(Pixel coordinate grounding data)
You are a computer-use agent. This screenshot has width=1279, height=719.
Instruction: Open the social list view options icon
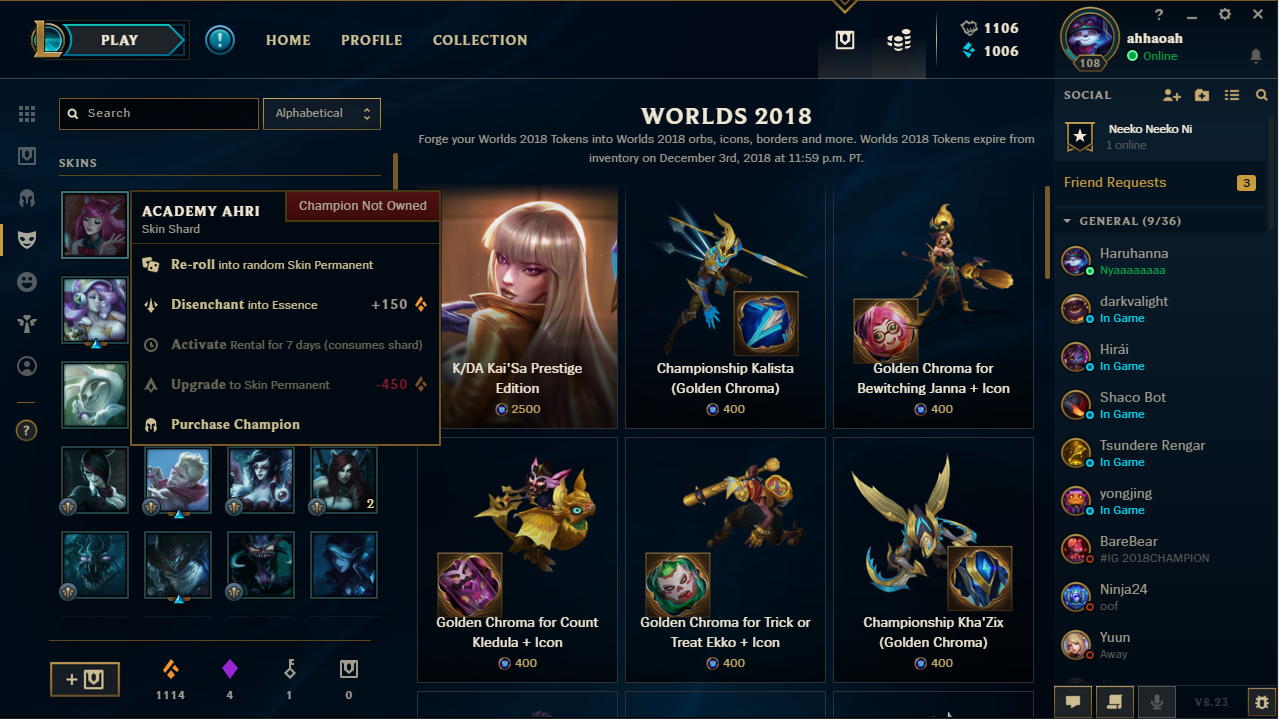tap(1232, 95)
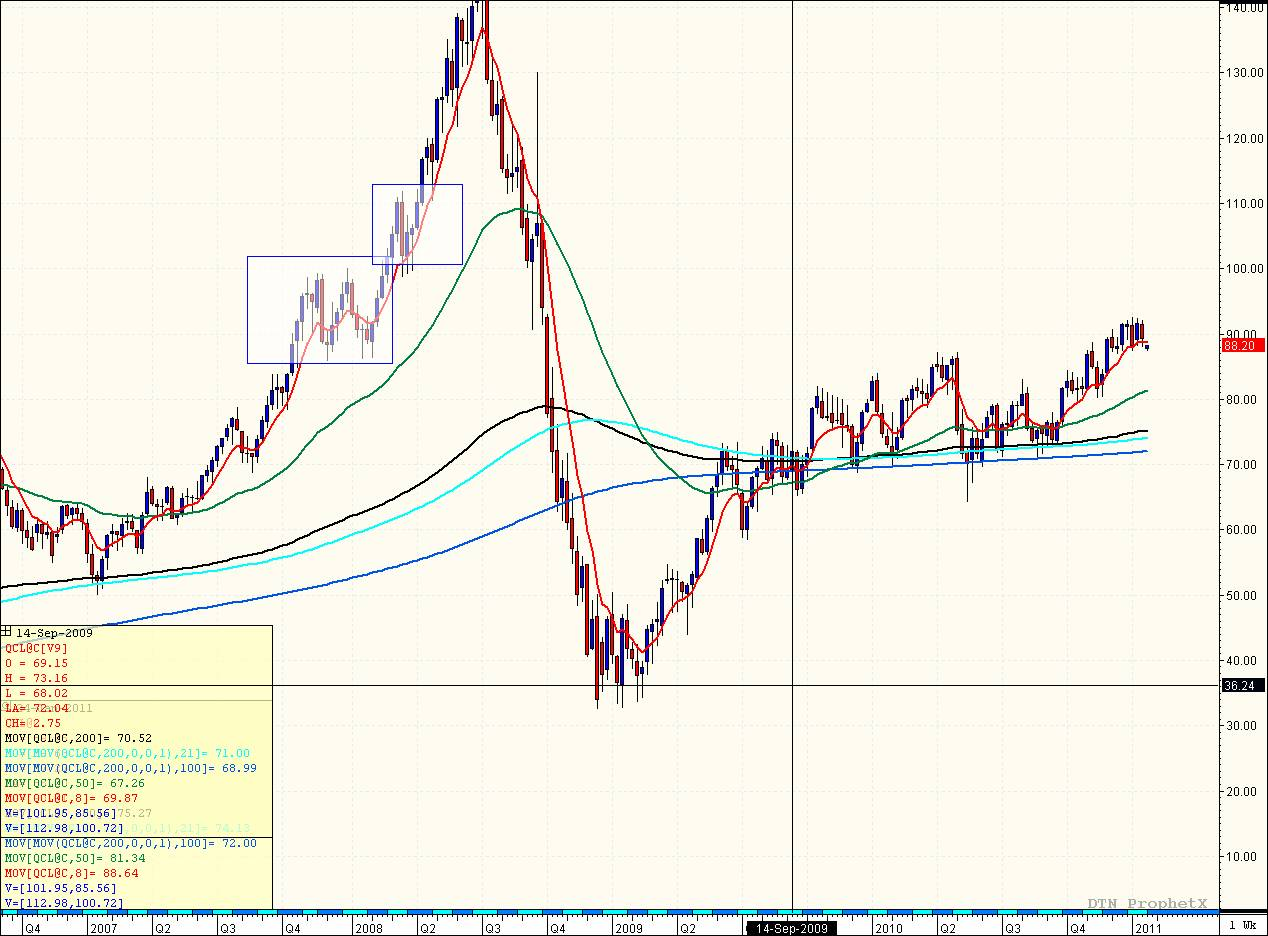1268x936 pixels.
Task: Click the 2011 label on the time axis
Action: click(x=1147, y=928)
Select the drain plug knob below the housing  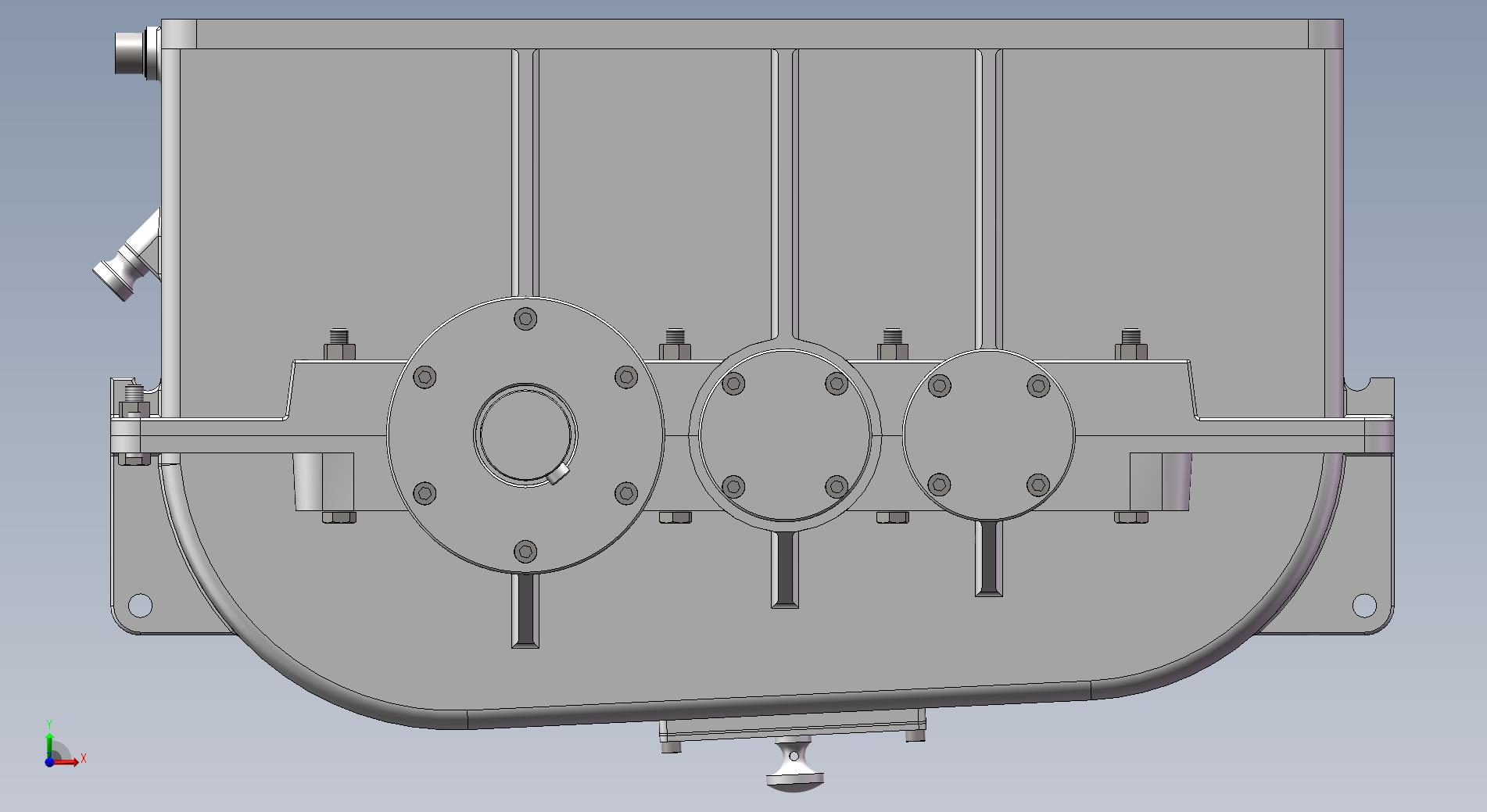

▸ Exercise requirements: Wherever an image appears, omit it; copy the rest of the records exactly.

▸ Response to the exercise:
You are a computer-use agent. This screenshot has width=1279, height=719.
Instruction: Open the social list view options icon
tap(1232, 95)
1268x936 pixels.
Task: Click the 2011 label on the time axis
Action: click(x=1147, y=928)
Select the drain plug knob below the housing  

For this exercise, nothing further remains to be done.